After a sunny afternoon in the park, the children are being bathed, when…oh my goodness!...you find a blood-sucking insect attached to little Suzie’s belly button! Now what?
First of all, if the tick can easily be flicked off the skin, it is not attached and feeding, and there is NO risk of transmission of disease. If the tick is firmly adherent, but for less than 36 hours, and is not engorged, the probability that it will cause Lyme disease is nil. An engorged tick looks like a balloon with little legs sticking out of it. A tick that has not had a chance to suck blood has a body size proportional to its leg size.
To remove a tick, firmly grasp the insect with tweezers or forceps as close to the skin as possible. Pull upwards steadily. The goal is to avoid squeezing the body. The head of the tick never remains in the human host, because it only inserts its tiny mouthparts. If any pieces are left in the skin, it is NOT necessary to pick them out. With time, they will be expelled spontaneously. Disinfect the area of the bite, preferably with a clear antiseptic like hydrogen peroxide or octanisept. Betadine or other iodine containing solutions may stain the skin, making recognition of a rash more difficult.
Although it is necessary to sustain a tick bite in order to contract Lyme disease, most recognized bites do not lead to Lyme. In fact, transmission of the organism that causes symptoms is as low as 3% in identified tick bites. An unrecognized tick is more likely to infect a human, because it is able to feed undisturbed for days. Over 60% of people with documented Lyme do not remember finding an attached tick. There is no point to testing the tick itself for Lyme disease, as the results will not affect therapy.

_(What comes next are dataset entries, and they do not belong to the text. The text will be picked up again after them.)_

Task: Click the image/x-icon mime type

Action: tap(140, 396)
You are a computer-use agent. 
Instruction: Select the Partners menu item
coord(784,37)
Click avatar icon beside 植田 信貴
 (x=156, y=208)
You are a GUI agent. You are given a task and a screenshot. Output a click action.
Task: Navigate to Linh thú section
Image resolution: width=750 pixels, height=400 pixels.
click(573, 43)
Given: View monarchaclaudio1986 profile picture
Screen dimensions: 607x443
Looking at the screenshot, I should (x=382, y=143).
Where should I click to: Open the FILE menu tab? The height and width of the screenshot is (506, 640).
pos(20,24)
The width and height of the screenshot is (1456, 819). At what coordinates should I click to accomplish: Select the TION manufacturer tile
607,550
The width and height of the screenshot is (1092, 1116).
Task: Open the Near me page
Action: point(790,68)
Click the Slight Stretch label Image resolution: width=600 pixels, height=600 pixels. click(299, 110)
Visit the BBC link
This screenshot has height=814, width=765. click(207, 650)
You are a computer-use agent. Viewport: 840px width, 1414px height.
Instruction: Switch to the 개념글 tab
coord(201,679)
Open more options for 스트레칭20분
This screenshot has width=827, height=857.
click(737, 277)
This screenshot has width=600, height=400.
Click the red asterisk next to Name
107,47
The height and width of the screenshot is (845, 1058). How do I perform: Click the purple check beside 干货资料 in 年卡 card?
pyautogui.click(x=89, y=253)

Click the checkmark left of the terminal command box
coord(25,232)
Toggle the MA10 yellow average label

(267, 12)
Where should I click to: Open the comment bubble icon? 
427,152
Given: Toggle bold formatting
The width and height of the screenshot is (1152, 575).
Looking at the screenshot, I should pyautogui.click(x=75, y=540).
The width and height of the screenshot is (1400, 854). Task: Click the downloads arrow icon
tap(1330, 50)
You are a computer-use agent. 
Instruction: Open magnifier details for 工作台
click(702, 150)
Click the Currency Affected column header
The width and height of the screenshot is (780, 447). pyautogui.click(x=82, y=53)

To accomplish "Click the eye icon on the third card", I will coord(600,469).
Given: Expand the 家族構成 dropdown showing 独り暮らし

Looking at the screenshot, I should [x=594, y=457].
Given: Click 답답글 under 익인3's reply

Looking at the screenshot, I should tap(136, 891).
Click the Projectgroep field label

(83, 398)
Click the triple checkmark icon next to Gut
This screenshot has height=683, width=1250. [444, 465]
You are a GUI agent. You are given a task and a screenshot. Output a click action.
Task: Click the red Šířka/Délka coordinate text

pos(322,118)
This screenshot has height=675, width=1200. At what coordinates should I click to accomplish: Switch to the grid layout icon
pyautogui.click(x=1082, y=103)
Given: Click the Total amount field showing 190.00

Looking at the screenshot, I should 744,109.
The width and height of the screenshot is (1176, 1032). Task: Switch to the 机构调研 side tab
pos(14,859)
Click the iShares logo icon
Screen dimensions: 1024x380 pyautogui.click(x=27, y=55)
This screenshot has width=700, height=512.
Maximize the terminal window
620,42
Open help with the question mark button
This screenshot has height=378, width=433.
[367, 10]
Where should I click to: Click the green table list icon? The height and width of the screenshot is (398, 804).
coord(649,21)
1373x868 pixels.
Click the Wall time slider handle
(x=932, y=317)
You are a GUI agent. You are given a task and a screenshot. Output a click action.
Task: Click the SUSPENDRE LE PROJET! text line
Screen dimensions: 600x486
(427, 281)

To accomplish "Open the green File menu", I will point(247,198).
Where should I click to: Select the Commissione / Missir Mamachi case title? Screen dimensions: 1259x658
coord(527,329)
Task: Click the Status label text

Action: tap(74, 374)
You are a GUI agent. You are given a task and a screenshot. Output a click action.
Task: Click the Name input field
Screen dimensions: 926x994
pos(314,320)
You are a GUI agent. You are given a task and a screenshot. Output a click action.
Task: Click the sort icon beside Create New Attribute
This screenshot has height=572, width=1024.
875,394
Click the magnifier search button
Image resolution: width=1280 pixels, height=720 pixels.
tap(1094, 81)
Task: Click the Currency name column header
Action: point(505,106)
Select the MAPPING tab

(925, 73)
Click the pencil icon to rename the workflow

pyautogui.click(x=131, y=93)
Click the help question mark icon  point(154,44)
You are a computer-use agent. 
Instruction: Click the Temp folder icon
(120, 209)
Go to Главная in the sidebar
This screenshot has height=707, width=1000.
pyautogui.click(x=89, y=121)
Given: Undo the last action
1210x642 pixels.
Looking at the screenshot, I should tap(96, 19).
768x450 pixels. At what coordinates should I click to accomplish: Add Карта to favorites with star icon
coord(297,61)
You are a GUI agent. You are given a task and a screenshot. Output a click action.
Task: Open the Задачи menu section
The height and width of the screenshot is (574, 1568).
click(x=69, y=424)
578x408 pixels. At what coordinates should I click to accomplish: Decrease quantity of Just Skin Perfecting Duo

For a month after a tick bite, all that is needed is watchful waiting. The site of the bite should be checked daily for skin changes. Visit your doctor if an enlarging flat red rash appears. He or she can diagnose and treat Lyme disease based upon the physical examination of a rash. It is important to remember that treatment of early Lyme disease results in full resolution of all symptoms with a simple course of antibiotics in over 90% of patients. Laboratory evaluation of the patient with a typical Lyme disease rash is unnecessary and likely to yield false negative results.
The laboratory assessment of Lyme disease is quite complex and should only be undertaken by experienced, specialized pathologists. Blood need only be taken if there is an exposure to ticks, and symptoms consistent with disseminated or late Lyme disease. Lyme serology should not be drawn to explain puzzling, chronic complaints, like fatigue, irritability or musculoskeletal pain. It can take months for blood tests to become positive for Lyme, and the positive results may last long after the disease has been fully cured. The false positive and false negative rates are extremely high. For the aforementioned reasons, the use of home Lyme kits is discouraged.
In a nutshell, although Lyme disease is not uncommon in Hungary, it is usually simple to diagnose clinically. Treatment is also straightforward and consists of several weeks of antibiotic therapy. So little Suzie, with the tick bite in the anecdote above, is likely to do just fine!